◆ **What the task requires**
You are to retype all of the data exactly as it appears.

━━━━

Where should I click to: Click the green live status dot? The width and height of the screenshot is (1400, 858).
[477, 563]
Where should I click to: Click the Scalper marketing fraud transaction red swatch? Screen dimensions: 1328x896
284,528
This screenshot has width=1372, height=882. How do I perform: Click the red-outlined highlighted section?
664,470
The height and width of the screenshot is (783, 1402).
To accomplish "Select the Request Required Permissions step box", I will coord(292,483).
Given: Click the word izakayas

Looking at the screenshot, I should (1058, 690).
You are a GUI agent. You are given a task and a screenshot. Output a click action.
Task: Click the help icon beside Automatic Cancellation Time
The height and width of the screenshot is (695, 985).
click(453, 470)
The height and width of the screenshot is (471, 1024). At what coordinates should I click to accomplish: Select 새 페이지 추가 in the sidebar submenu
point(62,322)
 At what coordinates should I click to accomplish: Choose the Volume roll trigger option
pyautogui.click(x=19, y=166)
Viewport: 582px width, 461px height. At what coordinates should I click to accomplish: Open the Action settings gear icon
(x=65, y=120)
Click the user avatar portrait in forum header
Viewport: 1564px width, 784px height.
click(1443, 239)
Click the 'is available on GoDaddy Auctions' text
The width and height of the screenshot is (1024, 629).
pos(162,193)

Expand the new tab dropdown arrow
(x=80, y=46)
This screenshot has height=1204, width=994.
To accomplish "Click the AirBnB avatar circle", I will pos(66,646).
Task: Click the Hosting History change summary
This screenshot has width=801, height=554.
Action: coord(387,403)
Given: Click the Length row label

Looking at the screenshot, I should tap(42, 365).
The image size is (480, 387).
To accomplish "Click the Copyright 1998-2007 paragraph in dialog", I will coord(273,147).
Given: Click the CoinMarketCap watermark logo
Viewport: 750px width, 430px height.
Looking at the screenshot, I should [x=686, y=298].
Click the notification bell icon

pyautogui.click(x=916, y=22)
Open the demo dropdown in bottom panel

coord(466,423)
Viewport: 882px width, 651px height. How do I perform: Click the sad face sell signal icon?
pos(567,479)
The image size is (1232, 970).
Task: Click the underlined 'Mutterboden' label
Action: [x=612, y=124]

━━━━

◆ **Answer for this exercise**
Where should I click to: Click the green live status dot? The width and height of the screenshot is (1400, 858).
[477, 563]
Where should I click to: Click the Scalper marketing fraud transaction red swatch? Screen dimensions: 1328x896
284,528
This screenshot has width=1372, height=882. How do I perform: Click the red-outlined highlighted section?
664,470
The height and width of the screenshot is (783, 1402).
To accomplish "Select the Request Required Permissions step box", I will coord(292,483).
Given: Click the word izakayas

Looking at the screenshot, I should (1058, 690).
You are a GUI agent. You are given a task and a screenshot. Output a click action.
Task: Click the help icon beside Automatic Cancellation Time
The height and width of the screenshot is (695, 985).
click(453, 470)
The height and width of the screenshot is (471, 1024). At what coordinates should I click to accomplish: Select 새 페이지 추가 in the sidebar submenu
point(62,322)
 At what coordinates should I click to accomplish: Choose the Volume roll trigger option
pyautogui.click(x=19, y=166)
Viewport: 582px width, 461px height. At what coordinates should I click to accomplish: Open the Action settings gear icon
(x=65, y=120)
Click the user avatar portrait in forum header
Viewport: 1564px width, 784px height.
click(1443, 239)
Click the 'is available on GoDaddy Auctions' text
The width and height of the screenshot is (1024, 629).
pos(162,193)

Expand the new tab dropdown arrow
(x=80, y=46)
This screenshot has height=1204, width=994.
To accomplish "Click the AirBnB avatar circle", I will pos(66,646).
Task: Click the Hosting History change summary
This screenshot has width=801, height=554.
Action: coord(387,403)
Given: Click the Length row label

Looking at the screenshot, I should tap(42, 365).
The image size is (480, 387).
To accomplish "Click the Copyright 1998-2007 paragraph in dialog", I will coord(273,147).
Given: Click the CoinMarketCap watermark logo
Viewport: 750px width, 430px height.
Looking at the screenshot, I should [x=686, y=298].
Click the notification bell icon

pyautogui.click(x=916, y=22)
Open the demo dropdown in bottom panel

coord(466,423)
Viewport: 882px width, 651px height. How do I perform: Click the sad face sell signal icon?
pos(567,479)
The image size is (1232, 970).
Task: Click the underlined 'Mutterboden' label
Action: [x=612, y=124]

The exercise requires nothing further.